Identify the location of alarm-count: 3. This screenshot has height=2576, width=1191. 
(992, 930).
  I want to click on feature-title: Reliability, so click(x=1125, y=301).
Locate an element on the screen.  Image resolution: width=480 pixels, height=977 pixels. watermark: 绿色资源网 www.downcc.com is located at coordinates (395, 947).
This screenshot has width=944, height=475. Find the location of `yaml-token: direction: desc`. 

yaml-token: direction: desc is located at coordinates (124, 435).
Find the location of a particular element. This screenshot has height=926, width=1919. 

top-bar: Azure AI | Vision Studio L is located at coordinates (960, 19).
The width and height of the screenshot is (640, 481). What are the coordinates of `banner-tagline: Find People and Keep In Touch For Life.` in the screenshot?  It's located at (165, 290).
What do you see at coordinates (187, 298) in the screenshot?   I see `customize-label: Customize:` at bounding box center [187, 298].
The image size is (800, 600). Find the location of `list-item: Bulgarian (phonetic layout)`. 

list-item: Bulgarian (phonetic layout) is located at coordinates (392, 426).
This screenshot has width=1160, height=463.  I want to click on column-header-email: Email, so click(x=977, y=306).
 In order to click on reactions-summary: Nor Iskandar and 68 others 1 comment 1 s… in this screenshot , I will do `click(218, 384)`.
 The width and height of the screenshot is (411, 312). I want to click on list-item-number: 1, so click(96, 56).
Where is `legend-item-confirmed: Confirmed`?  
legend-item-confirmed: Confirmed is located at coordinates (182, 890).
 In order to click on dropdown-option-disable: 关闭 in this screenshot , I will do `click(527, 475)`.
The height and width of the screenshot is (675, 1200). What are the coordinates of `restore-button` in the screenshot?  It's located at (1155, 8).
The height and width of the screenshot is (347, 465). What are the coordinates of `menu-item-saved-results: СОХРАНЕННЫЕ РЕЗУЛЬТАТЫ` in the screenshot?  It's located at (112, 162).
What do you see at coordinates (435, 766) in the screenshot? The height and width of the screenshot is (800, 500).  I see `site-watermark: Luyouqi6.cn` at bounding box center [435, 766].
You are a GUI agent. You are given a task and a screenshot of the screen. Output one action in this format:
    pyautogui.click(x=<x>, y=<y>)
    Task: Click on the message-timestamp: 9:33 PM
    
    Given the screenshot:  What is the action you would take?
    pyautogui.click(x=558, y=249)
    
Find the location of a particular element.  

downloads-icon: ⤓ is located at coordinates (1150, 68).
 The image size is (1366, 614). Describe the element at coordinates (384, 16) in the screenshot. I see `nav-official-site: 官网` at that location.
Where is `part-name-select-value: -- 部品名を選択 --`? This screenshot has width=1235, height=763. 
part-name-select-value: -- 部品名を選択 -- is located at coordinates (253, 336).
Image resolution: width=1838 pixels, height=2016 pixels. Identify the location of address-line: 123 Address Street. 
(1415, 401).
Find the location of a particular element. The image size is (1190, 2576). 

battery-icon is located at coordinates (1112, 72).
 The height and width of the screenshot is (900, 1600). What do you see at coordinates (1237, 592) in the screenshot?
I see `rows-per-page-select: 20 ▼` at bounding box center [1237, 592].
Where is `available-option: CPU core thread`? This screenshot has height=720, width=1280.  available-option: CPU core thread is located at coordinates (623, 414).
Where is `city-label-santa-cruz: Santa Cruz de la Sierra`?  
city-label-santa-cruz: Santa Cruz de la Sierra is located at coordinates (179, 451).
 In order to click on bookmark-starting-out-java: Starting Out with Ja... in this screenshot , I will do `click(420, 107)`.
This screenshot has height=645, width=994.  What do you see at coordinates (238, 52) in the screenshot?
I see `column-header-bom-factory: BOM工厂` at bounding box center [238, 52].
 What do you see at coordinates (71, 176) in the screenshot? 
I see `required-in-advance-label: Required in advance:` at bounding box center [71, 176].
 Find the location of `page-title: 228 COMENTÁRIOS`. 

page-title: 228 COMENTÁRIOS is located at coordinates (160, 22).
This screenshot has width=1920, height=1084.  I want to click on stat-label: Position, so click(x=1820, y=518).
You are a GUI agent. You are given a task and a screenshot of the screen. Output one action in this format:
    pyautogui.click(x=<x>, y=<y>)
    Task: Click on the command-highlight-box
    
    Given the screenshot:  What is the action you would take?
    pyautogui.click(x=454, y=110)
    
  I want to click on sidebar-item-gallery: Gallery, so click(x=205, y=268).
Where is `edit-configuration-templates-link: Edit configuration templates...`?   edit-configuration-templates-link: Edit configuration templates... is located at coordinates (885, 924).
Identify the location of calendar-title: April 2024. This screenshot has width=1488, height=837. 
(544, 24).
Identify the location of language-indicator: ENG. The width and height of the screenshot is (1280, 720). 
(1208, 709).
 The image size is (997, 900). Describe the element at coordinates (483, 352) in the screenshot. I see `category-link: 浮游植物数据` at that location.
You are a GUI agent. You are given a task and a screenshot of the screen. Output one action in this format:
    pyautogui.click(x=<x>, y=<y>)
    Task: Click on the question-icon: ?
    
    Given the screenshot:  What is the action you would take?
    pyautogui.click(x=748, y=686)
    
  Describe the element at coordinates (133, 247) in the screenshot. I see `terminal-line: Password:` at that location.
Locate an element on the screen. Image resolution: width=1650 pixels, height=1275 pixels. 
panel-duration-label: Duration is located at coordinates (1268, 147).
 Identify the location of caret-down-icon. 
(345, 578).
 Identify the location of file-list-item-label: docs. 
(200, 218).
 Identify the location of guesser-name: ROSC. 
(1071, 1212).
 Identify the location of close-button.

### Work instructions
Rewrite the rows from the line containing "What do you see at coordinates (187, 298)" through the line containing "This screenshot has width=1160, height=463.", swapping "Find the location of" for "Locate" and leaving everything else unchanged.

### Answer box
What do you see at coordinates (187, 298) in the screenshot?   I see `customize-label: Customize:` at bounding box center [187, 298].
The image size is (800, 600). Locate `list-item: Bulgarian (phonetic layout)`. 

list-item: Bulgarian (phonetic layout) is located at coordinates (392, 426).
This screenshot has width=1160, height=463.  I want to click on column-header-email: Email, so click(x=977, y=306).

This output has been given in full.